- _Exercise set_
(1) Reproduce the Country Life Press passage from "Country Life Press is" up to and including "near Nassau Coliseum.".
(2) Answer these from the Country Life Press passage:
(a) Which Long Island Rail Road branch does the station serve?
(b) In what year was the station originally opened?
(c) By what vote did Garden City's officials decide not to try to save the station house?

- _Given text_
Country Life Press is one of five stations of the Long Island Rail Road within the village of Garden City, New York. It serves the Hempstead Branch and is located on Damson Street and St. James Street South in Garden City.

History
The station was originally opened in 1911 for the sole purpose of serving the book publisher Doubleday, Page & Company, which had moved in 1910 from Manhattan to Garden City, where co-founder and vice-president Walter Hines Page lived. It is named for the publisher's "Country Life Press" that was located across the tracks. Country Life Press station has some former rights-of-way that led to the West Hempstead and the Oyster Bay Branches. It also included the remnants of the Central Branch of the Long Island Rail Road that terminated near Nassau Coliseum.

In 2022, the Long Island Rail Road announced plans to demolish the station house, which had fallen into a state of disrepair, and replacing it with a landscaped plaza. That December, the Village of Garden City's officials, through a 7-1 vote, opted through resolution not to attempt saving the structure, given safety concerns (many of which were raised by members of the community) and the poor state of the structure.

- _Excerpted records_
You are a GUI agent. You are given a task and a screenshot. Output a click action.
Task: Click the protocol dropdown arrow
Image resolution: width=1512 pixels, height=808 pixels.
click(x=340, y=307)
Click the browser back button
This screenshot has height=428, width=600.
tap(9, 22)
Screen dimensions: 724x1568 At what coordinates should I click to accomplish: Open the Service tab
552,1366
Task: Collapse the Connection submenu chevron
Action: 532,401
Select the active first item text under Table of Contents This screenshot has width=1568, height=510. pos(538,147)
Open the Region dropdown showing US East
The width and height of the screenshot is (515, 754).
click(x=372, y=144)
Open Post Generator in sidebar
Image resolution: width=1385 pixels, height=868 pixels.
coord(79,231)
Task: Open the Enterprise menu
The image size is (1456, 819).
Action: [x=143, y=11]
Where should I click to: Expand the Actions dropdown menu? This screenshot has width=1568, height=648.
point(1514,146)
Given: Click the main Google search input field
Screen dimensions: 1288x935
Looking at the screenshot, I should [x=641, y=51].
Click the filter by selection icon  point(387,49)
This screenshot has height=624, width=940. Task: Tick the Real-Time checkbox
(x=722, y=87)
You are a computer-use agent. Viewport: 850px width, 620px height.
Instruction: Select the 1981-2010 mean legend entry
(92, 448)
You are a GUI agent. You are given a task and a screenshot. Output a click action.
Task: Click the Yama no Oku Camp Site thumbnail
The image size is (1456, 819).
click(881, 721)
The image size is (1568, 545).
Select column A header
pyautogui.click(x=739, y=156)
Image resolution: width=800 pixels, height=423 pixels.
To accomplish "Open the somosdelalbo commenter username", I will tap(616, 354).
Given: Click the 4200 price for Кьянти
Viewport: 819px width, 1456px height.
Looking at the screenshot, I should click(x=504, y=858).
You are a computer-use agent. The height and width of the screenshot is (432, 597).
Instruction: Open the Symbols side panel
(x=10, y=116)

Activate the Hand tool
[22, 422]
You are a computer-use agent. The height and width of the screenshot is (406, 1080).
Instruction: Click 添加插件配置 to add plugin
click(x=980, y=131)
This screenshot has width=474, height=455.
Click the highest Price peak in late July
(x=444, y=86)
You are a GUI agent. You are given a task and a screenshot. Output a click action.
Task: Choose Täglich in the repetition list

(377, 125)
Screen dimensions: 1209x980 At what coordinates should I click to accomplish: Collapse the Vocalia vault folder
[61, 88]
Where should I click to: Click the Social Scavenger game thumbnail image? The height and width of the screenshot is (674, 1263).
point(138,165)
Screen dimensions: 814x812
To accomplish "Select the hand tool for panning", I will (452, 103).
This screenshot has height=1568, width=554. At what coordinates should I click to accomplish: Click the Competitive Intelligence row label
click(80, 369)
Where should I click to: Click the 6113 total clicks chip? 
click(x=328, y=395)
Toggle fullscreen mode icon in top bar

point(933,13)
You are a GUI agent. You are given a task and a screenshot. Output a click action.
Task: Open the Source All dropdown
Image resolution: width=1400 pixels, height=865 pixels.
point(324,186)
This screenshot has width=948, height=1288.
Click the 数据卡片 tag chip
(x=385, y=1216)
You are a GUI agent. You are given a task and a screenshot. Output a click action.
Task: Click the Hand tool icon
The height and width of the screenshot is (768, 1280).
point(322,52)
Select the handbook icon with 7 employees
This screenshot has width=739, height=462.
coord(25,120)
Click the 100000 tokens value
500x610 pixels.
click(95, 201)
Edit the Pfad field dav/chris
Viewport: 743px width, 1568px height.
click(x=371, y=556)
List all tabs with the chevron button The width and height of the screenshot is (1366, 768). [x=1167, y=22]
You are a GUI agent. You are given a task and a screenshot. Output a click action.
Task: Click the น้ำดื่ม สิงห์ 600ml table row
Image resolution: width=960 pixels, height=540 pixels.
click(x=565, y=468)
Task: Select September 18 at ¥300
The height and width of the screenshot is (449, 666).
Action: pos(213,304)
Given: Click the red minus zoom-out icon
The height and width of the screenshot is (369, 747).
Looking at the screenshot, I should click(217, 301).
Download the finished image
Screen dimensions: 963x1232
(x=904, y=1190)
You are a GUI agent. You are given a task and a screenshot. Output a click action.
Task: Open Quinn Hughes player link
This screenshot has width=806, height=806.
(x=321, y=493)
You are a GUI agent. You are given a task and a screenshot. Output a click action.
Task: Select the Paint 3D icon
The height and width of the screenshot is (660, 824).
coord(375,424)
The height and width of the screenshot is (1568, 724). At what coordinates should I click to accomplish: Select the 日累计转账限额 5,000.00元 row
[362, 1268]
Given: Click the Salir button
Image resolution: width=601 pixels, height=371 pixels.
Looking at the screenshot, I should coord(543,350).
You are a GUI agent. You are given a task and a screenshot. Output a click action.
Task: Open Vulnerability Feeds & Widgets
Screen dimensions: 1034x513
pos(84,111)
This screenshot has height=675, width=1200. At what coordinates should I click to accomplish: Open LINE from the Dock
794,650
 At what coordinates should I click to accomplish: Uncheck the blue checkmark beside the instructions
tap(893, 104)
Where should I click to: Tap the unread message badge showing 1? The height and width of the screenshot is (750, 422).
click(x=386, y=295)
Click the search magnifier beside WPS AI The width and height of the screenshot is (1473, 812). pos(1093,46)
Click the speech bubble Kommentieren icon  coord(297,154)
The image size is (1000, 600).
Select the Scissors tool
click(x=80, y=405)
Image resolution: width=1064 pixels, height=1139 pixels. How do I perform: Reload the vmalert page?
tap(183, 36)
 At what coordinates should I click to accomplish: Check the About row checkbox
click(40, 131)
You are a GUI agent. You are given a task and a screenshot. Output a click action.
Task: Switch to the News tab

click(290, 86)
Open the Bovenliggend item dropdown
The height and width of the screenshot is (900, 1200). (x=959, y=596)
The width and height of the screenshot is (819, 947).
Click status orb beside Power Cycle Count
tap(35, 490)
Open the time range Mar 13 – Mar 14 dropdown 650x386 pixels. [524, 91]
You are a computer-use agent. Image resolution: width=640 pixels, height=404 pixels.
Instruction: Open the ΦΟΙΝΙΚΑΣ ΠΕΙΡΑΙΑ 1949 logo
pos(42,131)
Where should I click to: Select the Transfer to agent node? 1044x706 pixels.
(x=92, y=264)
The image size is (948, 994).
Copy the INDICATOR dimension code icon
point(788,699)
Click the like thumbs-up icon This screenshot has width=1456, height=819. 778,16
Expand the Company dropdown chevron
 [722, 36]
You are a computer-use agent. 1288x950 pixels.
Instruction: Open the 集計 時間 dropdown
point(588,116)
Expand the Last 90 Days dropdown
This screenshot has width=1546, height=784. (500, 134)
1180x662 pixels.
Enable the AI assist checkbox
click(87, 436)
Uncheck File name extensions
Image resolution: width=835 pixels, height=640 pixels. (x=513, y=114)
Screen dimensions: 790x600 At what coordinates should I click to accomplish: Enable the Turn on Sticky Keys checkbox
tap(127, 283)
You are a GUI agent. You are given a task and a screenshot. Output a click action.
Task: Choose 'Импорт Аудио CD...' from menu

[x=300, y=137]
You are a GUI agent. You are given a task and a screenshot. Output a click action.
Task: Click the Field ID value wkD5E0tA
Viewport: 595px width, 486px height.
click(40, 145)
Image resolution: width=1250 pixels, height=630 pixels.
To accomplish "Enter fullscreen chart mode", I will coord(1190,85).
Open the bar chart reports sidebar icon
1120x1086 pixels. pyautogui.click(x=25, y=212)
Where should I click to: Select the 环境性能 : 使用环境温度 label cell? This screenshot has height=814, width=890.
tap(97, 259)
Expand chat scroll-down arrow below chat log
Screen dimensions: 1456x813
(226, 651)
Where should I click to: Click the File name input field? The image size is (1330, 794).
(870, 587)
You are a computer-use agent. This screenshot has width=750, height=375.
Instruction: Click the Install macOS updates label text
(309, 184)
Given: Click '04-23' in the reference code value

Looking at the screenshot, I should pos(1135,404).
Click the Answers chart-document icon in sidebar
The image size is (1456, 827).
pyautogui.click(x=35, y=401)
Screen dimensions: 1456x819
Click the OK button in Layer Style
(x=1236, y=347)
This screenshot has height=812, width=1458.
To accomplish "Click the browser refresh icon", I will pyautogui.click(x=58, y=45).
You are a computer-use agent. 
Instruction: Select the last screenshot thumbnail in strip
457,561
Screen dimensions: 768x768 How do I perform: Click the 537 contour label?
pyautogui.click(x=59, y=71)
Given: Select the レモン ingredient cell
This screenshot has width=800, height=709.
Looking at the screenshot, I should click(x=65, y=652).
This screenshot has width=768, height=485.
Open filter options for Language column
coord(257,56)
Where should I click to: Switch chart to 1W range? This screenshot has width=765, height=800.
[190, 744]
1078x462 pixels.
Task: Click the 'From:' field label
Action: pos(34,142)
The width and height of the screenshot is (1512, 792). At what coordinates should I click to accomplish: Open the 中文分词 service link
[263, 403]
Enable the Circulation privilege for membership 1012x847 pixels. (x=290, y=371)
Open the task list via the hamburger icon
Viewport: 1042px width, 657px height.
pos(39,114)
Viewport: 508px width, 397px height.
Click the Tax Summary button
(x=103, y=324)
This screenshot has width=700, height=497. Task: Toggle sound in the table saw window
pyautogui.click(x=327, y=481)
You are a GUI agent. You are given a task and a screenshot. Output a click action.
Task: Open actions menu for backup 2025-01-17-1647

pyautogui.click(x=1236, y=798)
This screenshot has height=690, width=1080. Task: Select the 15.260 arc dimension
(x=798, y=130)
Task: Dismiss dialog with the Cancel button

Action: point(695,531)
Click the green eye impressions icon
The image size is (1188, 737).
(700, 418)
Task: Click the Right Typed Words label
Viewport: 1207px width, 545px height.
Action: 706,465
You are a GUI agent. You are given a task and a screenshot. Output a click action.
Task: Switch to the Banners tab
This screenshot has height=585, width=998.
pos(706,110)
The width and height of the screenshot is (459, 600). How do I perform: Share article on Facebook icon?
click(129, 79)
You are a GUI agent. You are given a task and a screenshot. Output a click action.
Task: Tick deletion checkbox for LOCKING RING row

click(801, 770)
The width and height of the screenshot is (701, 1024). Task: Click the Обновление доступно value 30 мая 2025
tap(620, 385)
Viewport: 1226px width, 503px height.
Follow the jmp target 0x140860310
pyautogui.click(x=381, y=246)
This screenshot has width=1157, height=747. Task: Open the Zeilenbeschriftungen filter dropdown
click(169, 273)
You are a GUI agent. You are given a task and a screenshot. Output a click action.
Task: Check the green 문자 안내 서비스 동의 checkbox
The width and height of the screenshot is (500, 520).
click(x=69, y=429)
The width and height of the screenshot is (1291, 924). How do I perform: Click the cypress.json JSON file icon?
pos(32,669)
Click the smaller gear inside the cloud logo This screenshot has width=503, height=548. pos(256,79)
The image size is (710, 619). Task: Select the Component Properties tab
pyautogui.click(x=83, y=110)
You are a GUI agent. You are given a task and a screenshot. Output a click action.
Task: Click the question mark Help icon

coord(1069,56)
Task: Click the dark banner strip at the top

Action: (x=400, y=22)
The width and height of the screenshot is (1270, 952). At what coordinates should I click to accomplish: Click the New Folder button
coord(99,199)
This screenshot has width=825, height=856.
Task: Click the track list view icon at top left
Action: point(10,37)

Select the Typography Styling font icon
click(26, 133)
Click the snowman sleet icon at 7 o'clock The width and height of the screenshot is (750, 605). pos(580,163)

- _Exercise results_
(1)
Country Life Press is one of five stations of the Long Island Rail Road within the village of Garden City, New York. It serves the Hempstead Branch and is located on Damson Street and St. James Street South in Garden City.

History
The station was originally opened in 1911 for the sole purpose of serving the book publisher Doubleday, Page & Company, which had moved in 1910 from Manhattan to Garden City, where co-founder and vice-president Walter Hines Page lived. It is named for the publisher's "Country Life Press" that was located across the tracks. Country Life Press station has some former rights-of-way that led to the West Hempstead and the Oyster Bay Branches. It also included the remnants of the Central Branch of the Long Island Rail Road that terminated near Nassau Coliseum.

(2)
(a) The Hempstead Branch
(b) 1911
(c) 7-1